When I was 18 I went to Sydney, and got a job at Wills' tobacco factory because you could do piecework there. I lived with relatives when I first went, but after a while I got a flat on my own. Then I came back to Wyee and started a dry cleaning business, because there was lots of stuff needed dry cleaning from the Morisset Hospital. We bought out Long Jetty Dry Cleaners. Some years later we sold the business, and I had a bit of money, and one of my friends was going to Canada. She asked me to go too, and I decided to. We went to Canada via Europe, and in the seven years I was in Canada I had more jobs than I'd had in my entire life before. I came back to Australia because of my mother. She was getting old, and saying things like "If you don't come back soon I won't be here". I'd been back home on a trip, and built this house for her. She hated this house, and always wanted to live back in the old one.

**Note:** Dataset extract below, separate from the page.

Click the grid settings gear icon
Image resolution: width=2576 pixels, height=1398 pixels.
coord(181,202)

When I got back there was no work to be found. I just happened to be walking down Newtown one day when I passed someone I thought I recognized. He went into a shop and I went in too and stood next to him to see if he spoke Italian, and he spoke in Italian to the people in the shop. So I asked him if he was this fellow I thought he was, who called himself Norman. It was him, and he asked me around for a coffee. He was pretty high up in Qantas, and he invited me to see him there and he'd give me a job. I'd worked a bit with computers, but I ended up working in Catering, where I got five weeks' holiday, shiftwork, and I also got five days off every six weeks.

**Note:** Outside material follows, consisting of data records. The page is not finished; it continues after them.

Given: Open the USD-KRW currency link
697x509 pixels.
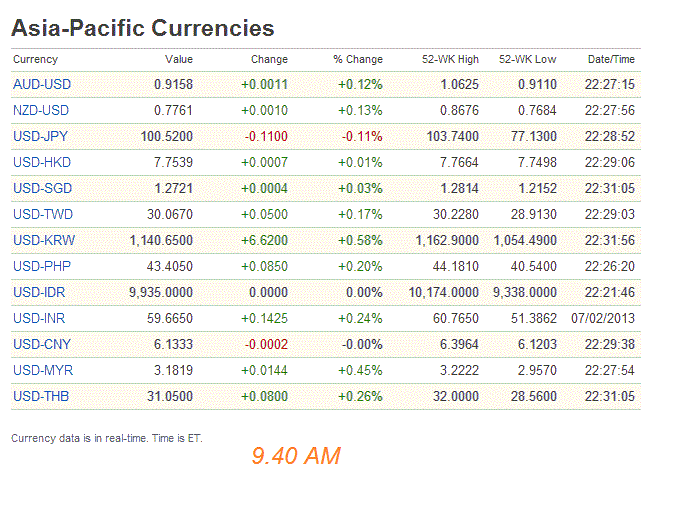Looking at the screenshot, I should [44, 240].
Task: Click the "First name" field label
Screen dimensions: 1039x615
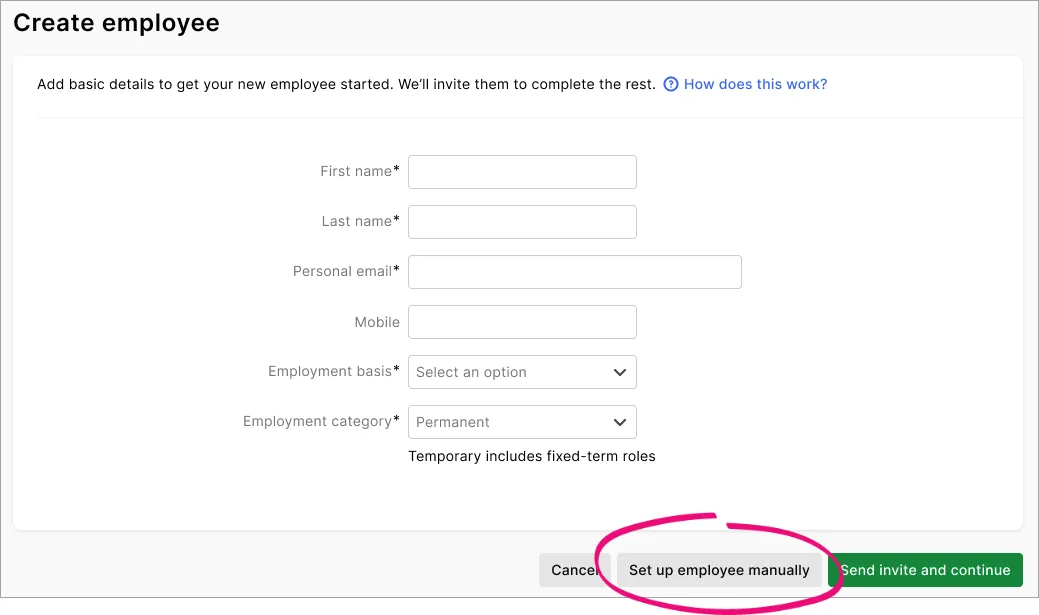Action: [354, 171]
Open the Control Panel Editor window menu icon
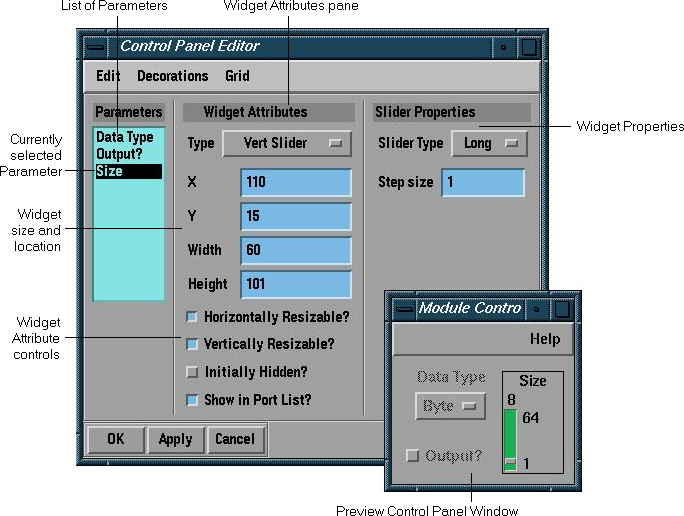This screenshot has width=684, height=516. (x=95, y=46)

I lived in Randwick at that time, and I'd often come home on my days off, and I used to take Mum with me on trips I did around Australia. When she died of cancer later on, I had to decide whether I wanted to stay in Randwick or come back to Wyee. I was 55, and I'd worked for Qantas for 20 years, so I came back to Wyee, sold Randwick, and I had to live on that till I could get a pension.

My grandmother could neither read or write, and Mr Rien, who ran the Bethshan Mission used to come out to her house once a week and have a church service with her every Sunday morning.

When we were young we'd go to the Seventh Day Adventists on Saturday, because they had a better sandpit. But then on Sunday we'd go to the Mission or to the Church of England, because we were C of E. The little church that we would go to is still up here, but we would only go once a month. There was no Minister in Wyee for the C of E. He lived at Dora Creek. I'd say most of the community was religious in the early days, and [skeptical] people like me would just tend to keep their mouth shut – ‘cos it was somewhere to go.

My grandmother was from the Radcliffe family, and if she had gone back to England she would have been rich. She used to live in O'Connell street in Sydney, and they came up to Gosford in a horse and dray, and then to Wyee.

You know as you drive to Morisset from Wyee, just after you pass Bethshan there are a whole lot of white plastic growing sheds on your right? We always knew that as Freemans Hill, because that's where Grannie Freeman lived, but I don't think anyone would call it that any more.

My mother married George Deaves, and they lived here. Grannie Freeman planted those turpentines out there. The railway station then was up here further, not where it is now, and they were the first people to have a telephone. The number was Wyee 1. The Mission was 2 and the railway station was 3. And our numbers still end in 1,2,and 3.

Reference

Deaves, Z. & Deaves, R. (2016) Talking about the past around Wyee, Interview with Bill Bottomley. Home of Russell Deaves, July 2016.